コルネリアは、じっと、見つめてゆっくり、こちらに歩き出した。
この後、冷たく、罵声を浴びせられるのだ。そう思うと、血の気が引き始めた。
一歩一歩が遅く感じて、そして、触れられるくらい近づかれた。婚約中とはいえ、適切と言えないくらいの距離に近づかれて、一歩引くべきだと思ったが、怖すぎて硬直して動けなかった。動かないラウロを下から見上げて、小首をかしげたコルネリアに、言語中枢がいかれ始めたのを感じた。
やばい、これ、また、やばいやつ
コルネリアが、ぴたりと、ラウロの胸に体を預けた。ちょうど、心臓のあたりに耳を当てて、右手が胸元に置かれている。コルネリアの柔らかい体の熱をシャツ越しにもろに感じた。
これ、ちょっと、待って、汗が
一気に体が熱くなり、先ほど引いたはずの汗が滝のように出始めた。
やばい、心臓が、心臓が、すごい
絶対、聞こえてる、てか、聞いてる
心臓が、早鐘を打ちに打ちまくっていて、正直、このまま死んでしまう可能性を感じる。コルネリアに、殺される。神の家で死んだら、そのまま埋葬されるだろうか。落ち着くために、深く息を吸ったが、それは失敗だった。
香りが、コルネリアの香りが
なにこれ、甘いんだが、やばいんだが
ああ、やばい、やばい、逆に自分、汗臭い
これ、手は、どうすれば、どうするのが正解
言語中枢が完全にやられたので、いつものように語彙力はなくなった。ぴたりと体をつけているコルネリアをそのまま抱きしめていいのやら、何なのやら、もう勘弁して、許してください、と叫び出したくなった時に、コルネリアはくるりと踵を返した。
コルネリアが、再度、跪いて手を重ねた時に、ドアが勢いよく開いた。先ほど、修道女と話し込んでいたジータだ。

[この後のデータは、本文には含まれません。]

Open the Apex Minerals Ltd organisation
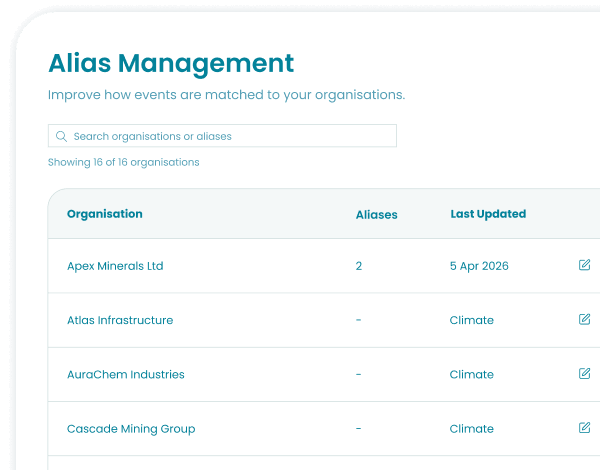The image size is (600, 470). click(115, 266)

「……何をなさっているのですか、デル・コルヴォ伯爵令息」
「あ、いや、何も」
「祈りを捧げているお嬢様の背後に立って、何も?」
コルネリアは、はっとしたように顔を上げて、振り返った。その表情は、怒っていて、瞳はこのドゥーモの気温よりも格段に冷たい。
「……いつから、そちらに?」
ついでに声も冷たい。先ほど感じた体温から発せられているとは思えない。北の大地のブリザードも、驚くほどの冷たさに、凍傷になりそうだ。
「え、あ、え、っと、5分くらい、前……です」
「祈りを捧げているお嬢様を、見ていたと?とても紳士のなさることとは思えません」
ジータは、ラウロを突き飛ばして、コルネリアを守るように立ちはだかった。
「お嬢様、この不審者になにもされませんでしたか?」
「ええ」
不審者。
仮にも婚約者だし、さっきまでのことは、じゃあ、何だったんだ。
ラウロだけが悪いのか?
「二度と、こちらには来ないでくださいませ。私の私的な空間ですので」
「あ……はい」
コルネリアにきっと睨みつけられると、全部、自分が悪い気がしてくるのだから、すごい。確かに、先ほど不純な気持ちを抱いたのだから、言い訳のしようがない。コルネリアと、ジータはさっさとドゥーモを後にした。今度こそ置いていかれたことに気づいたとき、少し、涙が出そうになった。